NavList:
A Community Devoted to the Preservation and Practice of Celestial Navigation and Other Methods of Traditional Wayfinding
From: N Drummond
Date: 2016 Mar 29, 20:06 -0700
Adding to what Bill Morris provided, specifically on "How" the Wild company reached such precision- below is the mechanical and optical part- additionally, in the field observers would take 16-32 repeated sets of observations over 4-10 nights to allow for repetition and improved measurement accuracy using statistical processing of the observational data.
The T-4 is primarily designed in part as a larger version of the Wild T-2 / T-3 theodolites- which by the time Wild designed the T-4 in the mid 1940's they had over 20+ years of making the T-2. The Wild T-4 instrument can read directly to .1 second (that's 1 in 12.96 million divisions). Key to this capabilty was a very large glass horizontal circle, an impersonal eyepiece micrometer to read the horizontal glass circle, and of course the incredibly precise optical and mechanical fabrication capability of the Wild company.
- the large horizontal circle (240mm, or 24cm, or 9.5 inches) provided a basic instrument capable of 2-second readings by scaling the same design capability already in use with the Wild T-2 and T-3. For comparison, the Wild T-2 can be read directly to .4 seconds, with a horizontal circle of 8.5cm; the T-4 design uses a glass circle 3X larger with the abilty for measuring about 3.3X greater divisions compared to the T-2 (.1 sec vs .4 sec)
- the optical micrometer at the eyepice further divided the 2-second reading into 20 divisions- so 2-seconds, divided into 1/20- became .1 second direct reading.
(think of using a microscope with 20-divisions/ intervals across the field-of-view to read the horizontal circle markings)
The key technology that provided this capability is due to the use of photo-lithographic methods to mark the horizontal circle, not mechanical engraving- The T-4, with a 240mm (24cm/ 10inch) wide circle, had a lot more room for photo-lithographically etching the needed markings to allow 2-second graduations on the circle.
This would be similar to the way that microprocessor designs are photo-lithographed and chemically photo-etched into silicon-
I'm not sure of the exact process Wild used on the T-4 (timeframe was 1940's, so photo-chemical processes were well known by then), but I'm guessing that the precision template for the glass circle would have been designed at a much larger scale, (perhaps using a dividing engine for part of this design) - then the template design of the glass circle could have been photographed, and converted into a transparent negative.
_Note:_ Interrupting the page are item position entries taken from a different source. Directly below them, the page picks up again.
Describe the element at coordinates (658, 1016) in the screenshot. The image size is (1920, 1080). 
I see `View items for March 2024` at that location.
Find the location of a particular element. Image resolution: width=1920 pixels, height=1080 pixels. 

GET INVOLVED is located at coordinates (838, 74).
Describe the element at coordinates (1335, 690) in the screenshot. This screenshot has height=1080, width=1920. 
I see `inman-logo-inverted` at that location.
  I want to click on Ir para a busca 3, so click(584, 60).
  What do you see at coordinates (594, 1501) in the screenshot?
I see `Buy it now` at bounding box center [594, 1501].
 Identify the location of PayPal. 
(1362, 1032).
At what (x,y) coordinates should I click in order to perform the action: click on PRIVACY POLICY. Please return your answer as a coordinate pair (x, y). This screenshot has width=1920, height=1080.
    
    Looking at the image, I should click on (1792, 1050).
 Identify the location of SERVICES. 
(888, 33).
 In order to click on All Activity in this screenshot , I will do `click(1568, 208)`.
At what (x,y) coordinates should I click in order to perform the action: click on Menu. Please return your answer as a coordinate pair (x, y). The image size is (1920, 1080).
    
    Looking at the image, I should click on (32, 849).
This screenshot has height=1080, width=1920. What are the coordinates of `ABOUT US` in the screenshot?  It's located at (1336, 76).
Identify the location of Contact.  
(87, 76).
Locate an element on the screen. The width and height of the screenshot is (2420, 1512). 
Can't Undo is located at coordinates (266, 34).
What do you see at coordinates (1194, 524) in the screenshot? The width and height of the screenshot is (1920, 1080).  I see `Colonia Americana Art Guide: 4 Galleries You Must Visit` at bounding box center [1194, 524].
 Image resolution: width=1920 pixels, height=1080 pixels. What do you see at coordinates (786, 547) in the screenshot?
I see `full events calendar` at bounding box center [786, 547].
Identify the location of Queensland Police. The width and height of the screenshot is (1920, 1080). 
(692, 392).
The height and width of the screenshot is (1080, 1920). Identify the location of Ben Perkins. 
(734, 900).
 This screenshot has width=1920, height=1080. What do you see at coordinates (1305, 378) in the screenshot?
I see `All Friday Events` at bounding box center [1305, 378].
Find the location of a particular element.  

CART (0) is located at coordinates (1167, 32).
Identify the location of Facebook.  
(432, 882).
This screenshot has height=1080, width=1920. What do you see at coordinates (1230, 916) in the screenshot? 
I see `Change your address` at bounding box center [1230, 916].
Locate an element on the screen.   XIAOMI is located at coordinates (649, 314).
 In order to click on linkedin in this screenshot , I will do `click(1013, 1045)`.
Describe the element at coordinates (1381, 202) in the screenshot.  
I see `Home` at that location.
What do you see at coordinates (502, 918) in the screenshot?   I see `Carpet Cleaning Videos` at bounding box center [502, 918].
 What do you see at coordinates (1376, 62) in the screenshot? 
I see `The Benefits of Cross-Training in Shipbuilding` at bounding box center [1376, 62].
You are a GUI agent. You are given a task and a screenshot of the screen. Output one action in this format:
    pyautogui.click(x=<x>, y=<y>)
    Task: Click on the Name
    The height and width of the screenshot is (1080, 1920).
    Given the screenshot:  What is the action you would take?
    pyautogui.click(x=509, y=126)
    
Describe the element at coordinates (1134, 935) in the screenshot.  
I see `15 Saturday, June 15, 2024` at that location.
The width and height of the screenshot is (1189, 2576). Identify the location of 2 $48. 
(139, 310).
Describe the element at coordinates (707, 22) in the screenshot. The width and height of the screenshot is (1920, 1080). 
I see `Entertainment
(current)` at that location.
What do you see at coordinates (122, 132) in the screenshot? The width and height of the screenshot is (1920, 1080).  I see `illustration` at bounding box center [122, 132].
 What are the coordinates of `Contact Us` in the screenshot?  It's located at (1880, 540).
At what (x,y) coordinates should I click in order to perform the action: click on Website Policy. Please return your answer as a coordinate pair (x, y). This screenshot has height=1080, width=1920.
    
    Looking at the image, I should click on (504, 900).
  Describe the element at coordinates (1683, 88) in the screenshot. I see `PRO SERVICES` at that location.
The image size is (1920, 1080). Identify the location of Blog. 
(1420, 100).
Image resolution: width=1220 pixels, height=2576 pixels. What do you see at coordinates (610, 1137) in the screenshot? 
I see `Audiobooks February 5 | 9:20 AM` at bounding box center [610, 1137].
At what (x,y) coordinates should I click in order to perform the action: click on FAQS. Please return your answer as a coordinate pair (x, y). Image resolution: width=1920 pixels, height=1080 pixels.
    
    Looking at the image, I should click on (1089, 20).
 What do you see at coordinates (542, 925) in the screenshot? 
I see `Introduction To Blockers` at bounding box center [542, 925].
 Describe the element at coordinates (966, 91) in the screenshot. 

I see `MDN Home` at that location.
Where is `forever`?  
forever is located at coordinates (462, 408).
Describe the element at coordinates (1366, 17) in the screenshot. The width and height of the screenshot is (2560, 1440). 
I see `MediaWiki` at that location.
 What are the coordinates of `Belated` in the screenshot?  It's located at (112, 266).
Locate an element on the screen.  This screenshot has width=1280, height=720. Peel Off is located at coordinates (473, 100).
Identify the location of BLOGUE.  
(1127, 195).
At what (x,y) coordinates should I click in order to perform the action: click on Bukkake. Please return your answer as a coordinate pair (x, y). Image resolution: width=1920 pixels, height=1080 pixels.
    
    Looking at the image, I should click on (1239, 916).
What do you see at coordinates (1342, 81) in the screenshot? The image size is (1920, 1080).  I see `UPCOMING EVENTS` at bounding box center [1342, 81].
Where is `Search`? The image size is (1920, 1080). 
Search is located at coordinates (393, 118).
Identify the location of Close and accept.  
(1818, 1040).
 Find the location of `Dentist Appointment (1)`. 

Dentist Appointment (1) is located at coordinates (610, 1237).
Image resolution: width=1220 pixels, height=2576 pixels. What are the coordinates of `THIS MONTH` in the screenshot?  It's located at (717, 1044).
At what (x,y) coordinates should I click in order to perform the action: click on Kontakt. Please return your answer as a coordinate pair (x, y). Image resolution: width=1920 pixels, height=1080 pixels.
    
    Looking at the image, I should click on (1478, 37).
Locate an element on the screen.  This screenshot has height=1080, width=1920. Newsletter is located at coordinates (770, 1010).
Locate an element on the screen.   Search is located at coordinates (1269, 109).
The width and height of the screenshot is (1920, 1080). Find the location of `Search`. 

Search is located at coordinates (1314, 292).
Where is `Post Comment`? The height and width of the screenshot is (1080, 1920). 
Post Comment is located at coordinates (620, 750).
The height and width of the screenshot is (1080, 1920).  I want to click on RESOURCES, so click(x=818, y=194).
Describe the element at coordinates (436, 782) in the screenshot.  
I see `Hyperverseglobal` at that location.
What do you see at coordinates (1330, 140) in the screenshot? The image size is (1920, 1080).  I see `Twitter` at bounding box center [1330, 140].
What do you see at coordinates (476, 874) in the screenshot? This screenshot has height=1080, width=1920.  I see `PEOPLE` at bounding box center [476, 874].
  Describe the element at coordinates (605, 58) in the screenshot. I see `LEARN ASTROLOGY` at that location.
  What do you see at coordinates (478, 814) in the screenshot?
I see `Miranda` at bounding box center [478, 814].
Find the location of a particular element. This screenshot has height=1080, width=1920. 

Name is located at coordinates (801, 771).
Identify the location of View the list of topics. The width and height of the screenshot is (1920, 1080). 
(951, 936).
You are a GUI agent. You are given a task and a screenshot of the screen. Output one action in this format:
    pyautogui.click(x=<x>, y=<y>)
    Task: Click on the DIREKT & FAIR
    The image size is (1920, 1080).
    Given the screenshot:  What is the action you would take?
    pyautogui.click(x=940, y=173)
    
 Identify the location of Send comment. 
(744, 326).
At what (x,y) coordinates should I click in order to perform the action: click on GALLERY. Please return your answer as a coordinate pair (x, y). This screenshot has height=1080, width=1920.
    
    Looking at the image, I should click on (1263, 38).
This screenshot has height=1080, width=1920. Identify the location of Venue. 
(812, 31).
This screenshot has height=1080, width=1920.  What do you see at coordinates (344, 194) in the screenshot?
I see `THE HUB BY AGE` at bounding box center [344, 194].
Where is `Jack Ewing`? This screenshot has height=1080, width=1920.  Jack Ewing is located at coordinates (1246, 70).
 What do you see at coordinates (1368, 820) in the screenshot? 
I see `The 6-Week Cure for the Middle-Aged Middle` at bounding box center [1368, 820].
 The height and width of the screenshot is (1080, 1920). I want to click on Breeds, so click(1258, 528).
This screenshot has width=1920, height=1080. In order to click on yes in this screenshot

The negative would then have been photographically projected via optical-reduction lenses onto the 240mm glass circle which was coated with a photo-resisitive coating. The light of the exposed pattern of gradations would have changed the photo-resisitive coating, which when treated with another chemical would have selectively removed the coated graduations leaving bare glass- the bare glass would have been exposed to a etching chemical, which etched the lines into the glass- then, the etched lines in the glass circle could be treated with a dye or another chemical to darken the 2-second marks. For computer chips this is done using a much smaller silicon wafer, using UV or X-ray light for the photo-lithographic reduction; the current silicon chip technology is limited by the wavelength of light used as to the minimum spacing between etched lines, currently around 14 nano-meters, or about 1/1000 the spacing on the T-4 circle. (physical distance between 2-second gradation marks on the T-4 horizontal circle was 2000 nano-meters (2 micrometers, or .002 mm)
The divisions on the 240mm circle to reach 2-second graduations needed to be spaced .002mm apart (or 2 micrometers)- certainly not trivial, but Wild had the capabilityfor this by using their own high-quality optical lenses, of which Wild had lots of experience with from their aerial-camera lenses (which provide the same type of reduction capability- imaging the actual surface of the earth say 2x2 km square, and reducing the image to a film negative 20x20cm- factor of 10,000, very common in aerial photography.
The micrometer eyepiece was also similar to the Wild method of reading the circles of the T-2/T3; it is basically a microscope used to read the exact difference between the set of 2-second markings, with 20 intervals of the micrometer equal to a single 2-second gradation. (2 seconds divided by 20 intervals = .1 second direct reading)
The T-4 main telescope had either a 60x or 80x telescope- which was useful for sighting the various stars used for astronomical observations- but the telescope magnifcation by itself wasn't the key to the T-4's capability- (you can get a simple telescope to be 100x power quite easily, although the image won't be very bright)- instead it was the ability to use a very bright, optical telescope with corrected optics for chroma and astigmatism to observe a star- and have that telescope precisely measure the incredibly small individual angles with the accompanying glass circle measurements in both the horizontal/vertical which allowed for it's accuracy and precision. Wild was using coated glass optics at this point as well, which improved light transmission greatly, to over 95%- compared to uncoated optics of competing instruments, reducing light transmission to the 50-70% range.